Vanline's is a perfume. https://www.etsy.com/list...anlines-perfume-bottle


----------



## cowseatmaize (Aug 21, 2015)

This should give you an idea, the full document is a lot to read. http://courts.mrsc.org/mc...21wn2d/021wn2d0328.htm"Schuler and Inman owned a two-story building in Spokane, in which they carried on a business of bottling and distributing soft drinks. On the first floor, there were heavy, special machinery, the office, storage room, and loading facilities, and on the second, eight living apartments. In 1937, they leased the building to John L. Rinehart and wife, giving them, first, a two-year, and, later, a three-year term. The Rineharts carried on the business under the name of "Rinehart Beverages." The second lease stipulated a rental of two hundred fifty dollars per month, but, by oral arrangement, the actual rental paid was two hundred dollars monthly. The expiration date of that lease, and this is a fact of great importance, was December 31, 1941. After that date, the Rineharts held under a month to month tenancy."


----------



## botlguy (Aug 23, 2015)

I am seeing the Spokane, Washington (30 miles West) connection with this bottle after reviewing my book on Washington state soda bottling. The bottle is for trade / sale but I have something working. Thank you all for your input.                Jim


----------



## Taryn (Aug 13, 2020)

cowseatmaize said:


> This should give you an idea, the full document is a lot to read. http://courts.mrsc.org/mc...21wn2d/021wn2d0328.htm"Schuler and Inman owned a two-story building in Spokane, in which they carried on a business of bottling and distributing soft drinks. On the first floor, there were heavy, special machinery, the office, storage room, and loading facilities, and on the second, eight living apartments. In 1937, they leased the building to John L. Rinehart and wife, giving them, first, a two-year, and, later, a three-year term. The Rineharts carried on the business under the name of "Rinehart Beverages." The second lease stipulated a rental of two hundred fifty dollars per month, but, by oral arrangement, the actual rental paid was two hundred dollars monthly. The expiration date of that lease, and this is a fact of great importance, was December 31, 1941. After that date, the Rineharts held under a month to month tenancy."


So interested in this.  John L Rinehart was my great grandfather then my grandfather took over the lease after John died.  My mom as a little girl lived up stairs. Looking for a bottle from there.  Or any other info you might have.


----------



## Taryn (Aug 13, 2020)

botlguy said:


> Maybe that didn't work. I tried to copy and paste from a word document. Pictures attached. Need to know where the RINEHART BEVERAGES ArtDeco soda is from Anyone know anything about the little VANLINE'S bottle that looks like an ink? Is it an ink or perhaps something else? It's going into the collection, it's 1 5/8" tall X 1 1/2 X 1 1/4.

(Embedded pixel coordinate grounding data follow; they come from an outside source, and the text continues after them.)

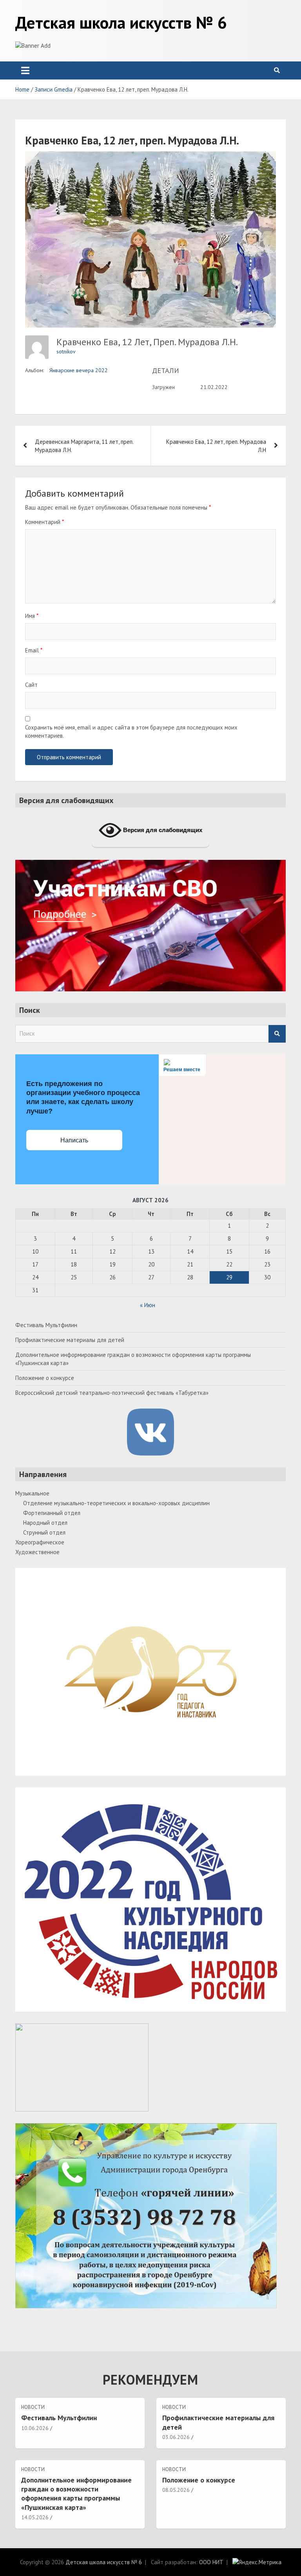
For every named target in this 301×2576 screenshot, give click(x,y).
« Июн (147, 1305)
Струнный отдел (44, 1532)
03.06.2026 (176, 2437)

Do you still have the Rinehart bottle?  If so, will you sell?  Rinehart was my grandfather


----------



## Robert S. (Jul 20, 2021)

Are you still looking for this bottle.


----------



## K6TIM (Jul 23, 2021)

botlguy said:


> Maybe that didn't work. I tried to copy and paste from a word document. Pictures attached. Need to know where the RINEHART BEVERAGES ArtDeco soda is from Anyone know anything about the little VANLINE'S bottle that looks like an ink? Is it an ink or perhaps something else? It's going into the collection, it's 1 5/8" tall X 1 1/2 X 1 1/4.



No it's not a ink bottle vasiline bottles had a vary large opening only in jars. You can't get vaseoline out of that small opening!


----------



## K6TIM (Jul 23, 2021)

The soda bottle looks to be a 40's bottle with vary nice embossing!


----------



## hemihampton (Jul 23, 2021)

The Original Poster has not been in here for 2 years, So not sure he'll be reading any of these responses or replies anytime soon?


----------